本発明は、被検物質のがん幹細胞誘導性評価技術に関する。
被検物質の発がん性リスク評価は、変異原性試験や反復投与毒性試験、統計学的にヒトに与える影響の評価などによって行われてきた。しかし、近年のがん研究ではがん及びがん組織は特定の遺伝子変異だけによる均一な細胞の集合体では無く、不均一な細胞の集団であること、「がん誘導性の微小環境」によってがんの基となる「がん幹細胞」が作られること、がん幹細胞の分化や増殖、浸潤ががん組織の成長や転移、また、がん治療における再発の原因であることが明らかとなってきた。がん幹細胞は際限なく増殖を繰り返し、分化を継続してがん細胞を生みだす。この増殖分化を促進するシグナルを提供するのが微小環境(ニッチ)である。一方、この分化過程は詳細には解明されていないが、本発明者らはiPS 細胞を用いて,がん由来細胞株の培養液にがん幹細胞を誘導する“ニッチ” が存在することを示してきた(特許文献1)。
WO2014/148562
本発明は、被検物質のがん幹細胞誘導性評価技術を提供することを目的とする。
本発明者はiPS細胞、ES細胞などの多能性幹細胞を用いることで、変異原性の有無に関わらずがん誘導性のニッチに作用して、がん幹細胞への誘導に陽性もしくは陰性を示す被検物質をスクリーニングできることを見出した。
本発明は、以下のスクリーニング方法を提供するものである。
項1. 不死化細胞の培地に含まれる培養成分を含む培地において、被検物質の存在下及び非存在下で、リプログラミング関連遺伝子のプロモーターの制御下にマーカー遺伝子を組み込んだ多能性幹細胞を培養し、前記被検物質による多能性幹細胞のがん幹細胞への誘導促進を評価する工程を含むことを特徴とする、がん幹細胞への誘導を促進する被検物質のスクリーニング方法。
項2. 前記多能性幹細胞がiPS細胞又はES細胞である、項1に記載のスクリーニング方法。
項3. 前記リプログラミング関連遺伝子がNanogである、項1又は2に記載のスクリーニング方法。
項4. 前記不死化細胞ががん細胞である、項1〜3のいずれか1項に記載のスクリーニング方法。

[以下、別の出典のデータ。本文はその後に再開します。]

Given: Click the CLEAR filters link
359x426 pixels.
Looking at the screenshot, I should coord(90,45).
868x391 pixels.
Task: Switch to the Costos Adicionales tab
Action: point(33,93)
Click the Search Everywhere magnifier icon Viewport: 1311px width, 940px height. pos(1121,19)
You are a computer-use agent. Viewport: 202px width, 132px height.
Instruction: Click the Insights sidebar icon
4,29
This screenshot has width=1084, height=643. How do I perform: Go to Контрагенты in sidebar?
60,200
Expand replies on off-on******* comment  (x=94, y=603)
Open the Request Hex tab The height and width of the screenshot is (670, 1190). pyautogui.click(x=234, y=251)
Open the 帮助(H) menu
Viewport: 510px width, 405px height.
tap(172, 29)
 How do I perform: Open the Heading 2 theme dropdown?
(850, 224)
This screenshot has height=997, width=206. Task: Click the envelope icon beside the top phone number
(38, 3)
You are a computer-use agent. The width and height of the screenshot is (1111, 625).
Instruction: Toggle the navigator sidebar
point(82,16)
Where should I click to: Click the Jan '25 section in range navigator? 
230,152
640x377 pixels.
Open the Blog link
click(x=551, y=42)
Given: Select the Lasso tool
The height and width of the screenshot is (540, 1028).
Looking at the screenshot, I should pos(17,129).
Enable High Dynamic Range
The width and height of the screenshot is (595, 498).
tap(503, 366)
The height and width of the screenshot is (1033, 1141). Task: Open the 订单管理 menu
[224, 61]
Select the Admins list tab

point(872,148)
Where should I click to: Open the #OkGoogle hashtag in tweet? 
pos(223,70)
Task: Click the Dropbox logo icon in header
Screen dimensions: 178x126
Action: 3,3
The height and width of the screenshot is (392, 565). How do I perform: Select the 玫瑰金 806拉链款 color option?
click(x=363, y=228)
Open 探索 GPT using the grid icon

項5. 不死化細胞の培地に含まれる培養成分を含む培地において、被検物質の存在下及び非存在下で、リプログラミング関連遺伝子のプロモーターの制御下にマーカー遺伝子を組み込んだ多能性幹細胞を培養し、前記被検物質による多能性幹細胞のがん幹細胞への誘導抑制を評価する工程を含むことを特徴とする、がん幹細胞への誘導を抑制する被検物質のスクリーニング方法。
項6. 前記多能性幹細胞がiPS細胞又はES細胞である、項5に記載のスクリーニング方法。
項7. 前記リプログラミング関連遺伝子がNanogである、項5又は6に記載のスクリーニング方法。
項8. 前記不死化細胞ががん細胞である、項5〜7のいずれか1項に記載のスクリーニング方法。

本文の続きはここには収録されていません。